** Opening Provided text block **
Opinion | Don’t Bar Ex-Offenders From Coronavirus Aid Funds


Six weeks after the Paycheck Protection Program began pumping hundreds of billions of dollars in lifelines to businesses affected by shutdowns, one group of entrepreneurs remains frozen out of resources: those who have previous criminal history.

The Small Business Administration’s decision to exclude these members of our community from the payroll loans has caused great harm — damage that will linger long after the pandemic, resulting in long-term economic damage to our communities and greater recidivism.

The bill passed by Congress and signed by President Trump to establish the Paycheck Protection Program — the Coronavirus Aid, Relief and Economic Security Act — wisely did not include language blocking loans for people who had paid their debt to society. Rather, the S.B.A. created the exclusion on its own, for reasons it has not explained.

Justice reform and pro-business groups, including the American Enterprise Institute and the Brennan Center for Justice, and senators in both parties have criticized the glaring unfairness of this exclusion. It’s an obvious affront to human dignity and social justice when large corporations can receive millions of dollars in small business loans while a group of actual small business owners in dire need of a helping hand — expressly to retain and pay their workers — can’t receive a dime.
** Closing Provided text block **
** Opening Exercise data block **
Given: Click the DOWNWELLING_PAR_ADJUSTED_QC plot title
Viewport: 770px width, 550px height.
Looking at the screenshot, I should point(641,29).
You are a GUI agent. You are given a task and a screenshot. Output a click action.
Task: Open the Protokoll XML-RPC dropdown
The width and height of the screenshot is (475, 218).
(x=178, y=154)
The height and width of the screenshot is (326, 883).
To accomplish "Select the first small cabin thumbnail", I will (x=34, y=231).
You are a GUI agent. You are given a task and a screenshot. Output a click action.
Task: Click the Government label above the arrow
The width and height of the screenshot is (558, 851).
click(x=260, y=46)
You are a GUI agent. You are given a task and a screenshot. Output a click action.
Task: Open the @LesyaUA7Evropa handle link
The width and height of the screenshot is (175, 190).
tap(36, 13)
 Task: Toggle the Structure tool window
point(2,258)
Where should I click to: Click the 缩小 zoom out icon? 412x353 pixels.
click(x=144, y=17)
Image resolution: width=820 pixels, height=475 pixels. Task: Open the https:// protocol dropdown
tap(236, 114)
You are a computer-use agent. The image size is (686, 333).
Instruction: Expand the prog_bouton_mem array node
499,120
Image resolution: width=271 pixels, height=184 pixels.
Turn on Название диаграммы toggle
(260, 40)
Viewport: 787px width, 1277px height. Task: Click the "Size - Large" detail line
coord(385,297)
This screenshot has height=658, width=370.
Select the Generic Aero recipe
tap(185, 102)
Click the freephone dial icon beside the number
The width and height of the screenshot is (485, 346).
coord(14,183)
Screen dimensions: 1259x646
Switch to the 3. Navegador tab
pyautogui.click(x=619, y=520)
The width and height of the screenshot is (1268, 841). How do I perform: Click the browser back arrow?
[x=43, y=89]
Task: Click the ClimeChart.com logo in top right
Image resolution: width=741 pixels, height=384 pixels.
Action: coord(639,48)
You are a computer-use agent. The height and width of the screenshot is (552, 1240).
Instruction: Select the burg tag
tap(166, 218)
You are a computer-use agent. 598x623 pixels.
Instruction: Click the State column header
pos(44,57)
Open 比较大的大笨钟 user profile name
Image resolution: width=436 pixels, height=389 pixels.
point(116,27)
** Closing Exercise data block **
• Work request:
Extend the opinion piece on barring ex-offenders from coronavirus aid funds, beginning after its final sentence. These rows have no connection to the opinion piece on coronavirus aid for ex-offenders.

• Task result:
With this rule, our federal government is telling these “second chance entrepreneurs” that the value they bring to their communities, their employees and to our nation as a whole does not matter and is not worth saving.

Beyond the fundamental unfairness, this arbitrary exclusion makes no economic sense. Today, unemployment in the United States hovers near Great Depression levels, with more than 40 million people filing new claims over the past two months. But even before the pandemic, individuals re-entering society from prison were unemployed at a rate of over 27 percent — higher than the total domestic unemployment rate during any historical period, including the 1930s, according to a 2018 study by the Prison Policy Initiative.

The S.B.A.’s choice to block formerly incarcerated small business owners from access to funds not only compounds this structural problem, it also increases the economic vulnerability of their employees, families and neighbors.

The rule should be reversed. Doing so would enable vital investments in the neighborhoods that house such small businesses. It would begin to address the pre-existing racial disparities in access to funds that have been exacerbated by the program. And, of equal importance to law enforcement offices like mine, it would enhance public safety by keeping more New Yorkers employed and by ensuring that a number of our restaurants, barbershops and bodegas — the eyes, ears and soul of our neighborhoods — wouldn’t have to shutter permanently.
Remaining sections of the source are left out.